= Nkechi Taifa =

Reparations activist

Nkechi Taifa is an American activist, attorney, organizer, scholar, and author. She is known for her work on African American reparations and is one of the founders of the National Coalition of Blacks for Reparations in America (N'COBRA).

== Early life and education ==
Taifa was born in 1954, and as a child witnessed racial segregation. In the eighth grade, a discussion about Huey Newton, co-founder of the Black Panther Party, sparked a discussion about why Newton had been arrested and why no African Americans were representing him in court; this conversation led Taifa to consider a career in law. Taifa graduated from Howard University and completed her legal studies at the George Washington University School of Law.

== Career ==
After law school, Taifa worked at several places including directing the Howard University School of Law's Equal Justice Program, serving as legal council for the American Civil Liberties Union, the Women’s Legal Defense Fund, and the National Prison Project. By the late 1980s and early 1990s, Taifa came to realize that sentencing reform would be "the civil-rights issue of our time", and she began to focus her work in the field. She defended Laura Whitehorn in the Resistance Conspiracy Case. Taifa and other activists have worked to secure compassionate release for Mutulu Shakur (stepfather of Tupac Shakur), Herman Bell, Jalil Multaqim, and others.

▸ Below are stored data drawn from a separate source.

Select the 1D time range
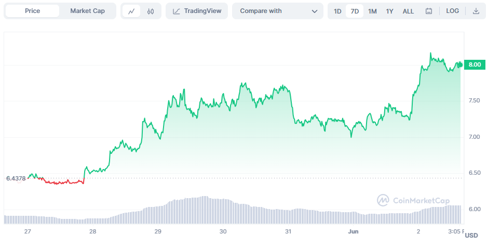Screen dimensions: 501x247 (x=337, y=11)
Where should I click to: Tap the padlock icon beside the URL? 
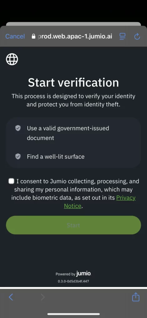34,36
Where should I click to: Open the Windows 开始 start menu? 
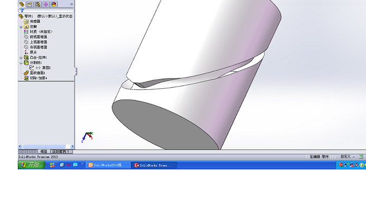[x=31, y=165]
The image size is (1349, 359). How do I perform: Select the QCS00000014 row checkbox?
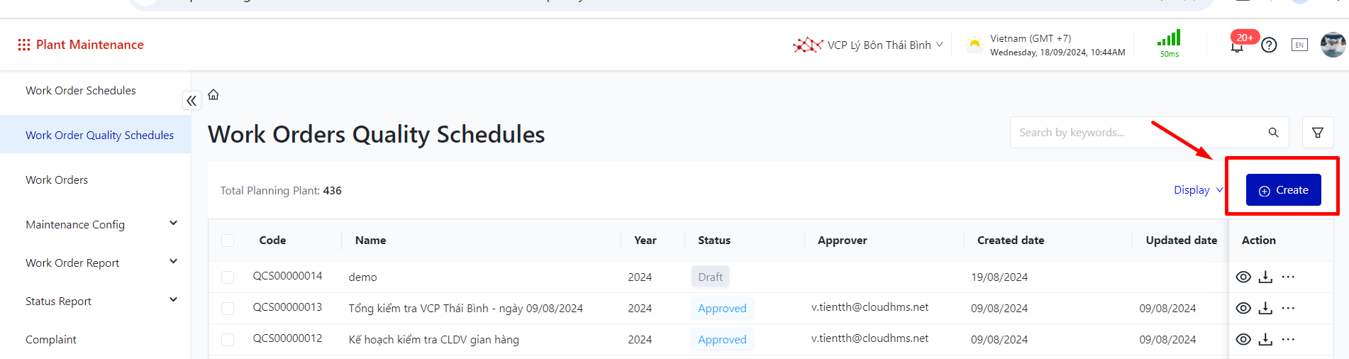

In 2002, Taifa joined the Open Society Foundations and Open Society Policy Center as a Senior Policy Analyst where she founded the Justice Roundtable Coalition, a gathering of more than 100 organizations working to reform federal criminal laws and policies.

In 2018, the Columbia University Center for Justice named Taifa a Senior Fellow.

=== Reparations ===
Taifa is among the founders of the Republic of New Afrika (RNA) and an early advocate for reparations for the descendants of enslaved Africans. A meeting in September 1987 led to the creation N’COBRA, the National Coalition of Blacks for Reparations in America, and Taifa was among the group. In the years since, Taifa continued to work on reparations and provided testimony in support of reparations. In addition to her domestic efforts, Taifa has testified about reparations before the Inter-American Commission on Human Rights and the Helsinki Commission. She has worked with representatives from the intergovernmental organization Caribbean Community, CARICOM, to further discussions about reparations for people of African descent.

== Honors and awards ==
In 2015, Taifa received the Cornelius “Neil” Alexander Humanitarian Award from the DC Commission on Human Rights. The National Bar Association presented her with the Wiley Branton Award in 2016. In 2018, Essence recognized her as one of seven African American women using the law to promote social justice, and in 2019 they named Taifa as one of its 100 Woke Black Women Advocating for Change. She received the Champion of Justice Award from the National Association of Criminal Defense Lawyers in 2021.

== Selected publications ==
- Taifa, Nkechi (1985). "Shining Legacy"
- Taifa, Nkechi (2020). "Black Power, Black Lawyer"
- Taifa, Nkechi (1996). "Codification or Castration? The Applicability of the International Convention to Eliminate All Forms of Racial Discrimination to the U.S. Criminal Justice System"
- Taifa, Nkechi (2020). "Let's Talk About Reparations"
- Taifa, Nkechi (2022). "Reparations on Fire"
- Taifa, Nkechi (2024). "Excessive Punishment"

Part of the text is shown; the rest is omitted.